Cardinal Jean-Claude Hollerich of Luxembourg, relator general of the Synod of Bishops, arrives for a news conference to present an update on the synod process at the Vatican Aug. 26, 2022. (CNS/Paul Haring)
A newly named top adviser to Pope Francis and leading organizer of the Vatican's ongoing synod process believes that it might one day be possible to revisit Pope John Paul II's prohibition on the ordination of women to the priesthood and said that the church's language of describing LGBT persons as "intrinsically disordered" is "dubious."
While underscoring that Francis is not in favor of the ordination of women, Luxembourg Cardinal Jean-Claude Hollerich said that it remains an open conversation among some Catholics and that he would like to see women given greater pastoral responsibilities.
"Pope Francis does not want the ordination of women, and I am completely obedient to that," Hollerich said in a wide-ranging interview with the Croatian Catholic weekly, Glas Koncila, published on March 27.
"I am a promoter of giving women more pastoral responsibility. And if we achieve that, then we can perhaps see if there still is a desire among women for ordination," he added.
The Jesuit cardinal, who is serving as the relator, or chairperson, of the 2023 and 2024 Synod of Bishops, said that should the church ever reconsider the question, it should do so in consultation and unity with the Orthodox Church.
"We could never do that if it would jeopardize our fraternity with the Orthodox or if it would polarize the unity of our church," he said. "Love is not something abstract; it is the love for our sisters and brothers that prevents us from doing things that would alienate them."
When asked, however, if a future pope could rule against John Paul II's 1994 apostolic letter Ordinatio Sacerdotalis, which said that the Catholic Church does not have the authority to ordain women, Hollerich said it was possible and that the church's teaching could be developed.

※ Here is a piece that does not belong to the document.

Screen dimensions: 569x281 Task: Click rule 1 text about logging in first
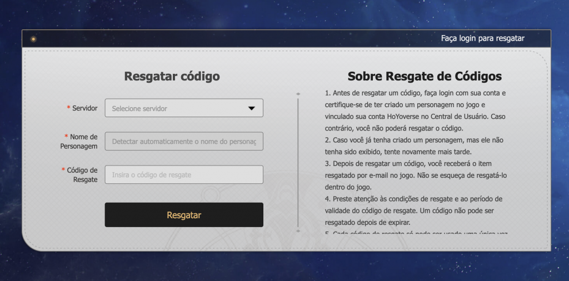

He went on to offer a comparison to Pope Pius IX's 1864 "Syllabus of Errors," which was considered infallible and condemned religious freedom and interfaith dialogue. Such practices, the cardinal said, are now common in the church.
Still, the cardinal, who earlier this month was added to the nine-member body of cardinals who regularly meet with the pope to advise him, stressed his fidelity to the pope: "For the moment, if Pope Francis tells me it is not an option, it is not an option."
Hollerich also commented on conservative Catholics who have historically emphasized the importance of papal fidelity, who are now critical of Francis.
"It is very difficult to be Catholic without obedience to the pope. Some very conservative people always preached obedience to the pope, as long as the pope said the things they wanted to hear," said the cardinal.
"The pope says things that are difficult for me too, but I see them as a chance for conversion, for becoming a more faithful and happier Christian," he added.
On the issue of gay relationships, Hollerich said the church's use of the phrase "intrinsically disordered" to describe LGBTQ persons is "dubious" and that gay persons "must feel welcome in our house. Otherwise, they will go away."
In recent months, several U.S. prelates, including Cardinals Robert McElroy of San Diego and Blase Cupich of Chicago and Bishop John Stowe of Lexington, Kentucky, have called for the church to abandon such language.
Hollerich also emphasized that the church's only response to LGBT persons cannot be to emphasize celibacy. To reduce homosexuality to sexual relations is a "crude way of understanding a human person," he said.
"For some of them it is possible to be chaste, but calling others to chastity seems like speaking Egyptian to them," he said.
"We can only charge people with moral conduct they can bear in their world," he continued. "If we ask impossible things of them, we will put them off. If we say everything they do is intrinsically wrong, it is like saying their life has no value."
"When Jesus meets somebody like Zacchaeus, he does not say: 'You have to change your life, my boy, and then, perhaps, if you do penance, I might consider visiting you.' No; his look on such a person puts them at ease and makes them feel accepted. Then Jesus goes to their house, and only then do they change," he said. "I do not exclude change, but it comes after meeting Jesus."